Cold War Gone Hot
Happy gaming everyone! This past weekend we played a game using Battle Captains, our in development company scale combat game. For this game we pulled out the Cold War era models and had a go at a what-if scenario. We chose 1984 as our play year and talked through a scenario involving a follow on push by Category A Soviet forces exploiting the gap created by an East German unit. To make the push happen the Soviet players were given a MRR Rifle Company (BMP) with attached support assets including a platoon of T-80s, ZSU-23-4s, and SA-9s. The red airforce joined in bringing a Mig-25, a Mig-27, and a Mi-24. Not to be outdone, the arty boys supplied a battery of 2S1s, a battery of 2S3s, and a battery of BM-21s. This presented the players with quite a bit of firepower to use at the pointy end.
Across the table (and the river in this case) was an American mechanized infantry company with an attached platoon of M1s, and M113ACAVs. The American gunners presented themselves with a battery of M109s and a battery of M198s. In the skies, American pilots drove an A-10, an F111, two AH-1s, and an OH-58. The contrast between these forces is interesting as the Americans are still riding in M113s and appear at first glance to lack in firepower. However, training and discipline should never be discounted and in these areas the Americans are at least marginally better.
The game began with a flurry of activity on the Soviet side. The T-80 platoon raced down the central road, across the bridge, straight past the American Recce, and only stopped when the M1s presented themselves. These two groups of heavy metal would spend the next two turns (a couple of minutes at most) pouring rounds into each other, rendering each other irrelevant. Unfortunatley, the titanic match on the central road seemed to draw an innordinate amount of attention from both sides regardless of its tactical relevance. Meanwhile, the Soviet infantry and support column began its march towards the bridge with the Americans attempting a long left flank with a platoon of infantry.
Numerous aircraft darted in and out of the battle with mixed results. The notable moment occured when the A-10 began an end run down the central road towards the Soviet column. At this point the American players noticed that directly along that road were two ZSU-23-4s and two SA-9s. A nervous and sweaty few seconds later the Soviet players informed them that the AA assets were on a high speed move at that exact moment and therefore ineligible to fire at the A-10. Missiles flew out of the Devil's Cross and a Soviet infantry platoon received serious casualties, was forced of the road, and would stay there for the remainder of the game.
The last turns saw the flanking American infantry platoon caught in a field (rather than the woods they were aiming for) and slaughtered by half the Soviet column with a second platoon being forced to debus out of position as well as a response.
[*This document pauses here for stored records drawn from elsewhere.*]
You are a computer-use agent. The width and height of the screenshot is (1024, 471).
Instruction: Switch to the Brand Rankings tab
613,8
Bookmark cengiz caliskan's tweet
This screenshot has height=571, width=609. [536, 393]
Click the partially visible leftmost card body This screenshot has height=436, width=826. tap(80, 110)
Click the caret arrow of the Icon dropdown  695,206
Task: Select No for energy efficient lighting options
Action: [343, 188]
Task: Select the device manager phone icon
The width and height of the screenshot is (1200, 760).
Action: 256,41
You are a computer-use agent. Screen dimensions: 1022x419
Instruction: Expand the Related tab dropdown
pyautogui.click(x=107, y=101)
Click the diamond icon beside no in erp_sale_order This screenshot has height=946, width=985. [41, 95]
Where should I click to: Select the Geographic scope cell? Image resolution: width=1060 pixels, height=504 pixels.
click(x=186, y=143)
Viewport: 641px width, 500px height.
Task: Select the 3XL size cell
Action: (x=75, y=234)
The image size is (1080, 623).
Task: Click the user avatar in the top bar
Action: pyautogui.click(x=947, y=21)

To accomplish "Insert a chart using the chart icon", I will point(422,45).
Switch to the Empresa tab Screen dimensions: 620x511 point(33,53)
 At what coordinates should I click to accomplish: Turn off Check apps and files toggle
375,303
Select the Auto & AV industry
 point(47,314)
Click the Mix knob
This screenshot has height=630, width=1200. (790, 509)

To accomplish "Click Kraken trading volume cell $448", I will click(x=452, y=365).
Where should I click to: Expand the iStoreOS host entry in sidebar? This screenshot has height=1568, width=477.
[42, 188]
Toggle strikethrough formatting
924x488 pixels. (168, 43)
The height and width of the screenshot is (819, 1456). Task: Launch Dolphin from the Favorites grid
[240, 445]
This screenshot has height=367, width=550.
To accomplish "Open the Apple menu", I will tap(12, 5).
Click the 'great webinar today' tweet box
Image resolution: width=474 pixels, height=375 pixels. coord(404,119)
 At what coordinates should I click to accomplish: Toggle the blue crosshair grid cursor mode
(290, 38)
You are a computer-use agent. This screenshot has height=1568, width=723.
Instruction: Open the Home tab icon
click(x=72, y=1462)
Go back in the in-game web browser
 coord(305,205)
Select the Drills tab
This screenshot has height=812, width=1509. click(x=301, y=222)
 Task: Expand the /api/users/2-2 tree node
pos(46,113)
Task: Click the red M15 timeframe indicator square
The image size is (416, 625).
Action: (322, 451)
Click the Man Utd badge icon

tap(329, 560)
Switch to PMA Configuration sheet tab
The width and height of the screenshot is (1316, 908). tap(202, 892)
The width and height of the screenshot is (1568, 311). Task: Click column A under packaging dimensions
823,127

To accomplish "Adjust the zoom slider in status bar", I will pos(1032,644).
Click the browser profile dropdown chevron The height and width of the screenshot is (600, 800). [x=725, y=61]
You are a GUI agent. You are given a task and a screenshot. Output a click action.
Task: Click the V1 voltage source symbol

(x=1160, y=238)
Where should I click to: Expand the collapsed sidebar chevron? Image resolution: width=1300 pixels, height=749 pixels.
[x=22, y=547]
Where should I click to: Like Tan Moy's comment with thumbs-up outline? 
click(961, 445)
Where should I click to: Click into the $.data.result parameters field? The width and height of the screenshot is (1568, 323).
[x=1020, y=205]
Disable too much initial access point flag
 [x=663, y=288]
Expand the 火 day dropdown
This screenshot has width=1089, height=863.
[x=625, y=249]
American artillery and aircraft were called in to target the Soviet concentration around the bridge but proved to be a little late as the Soviet column proceeded to let loose like water from a broken damn and threatened to overun the Americans completely. The game ended when the American commander drew his last FUBAR card into his hand and looked up to see a horde of Soviets racing towards France.
This game highlighted the differences between the Flexible and Inflexible doctrine decks. The Soviet players used period and army appropriate tactics and were rewarded by a deck that agreed with those tactics. The Americans, unfortunatley, did not use their deck (and ultimatley the right tactics) to its full extent. Whiel the Soviets took considerably more casualties the day was decidedly Soviet.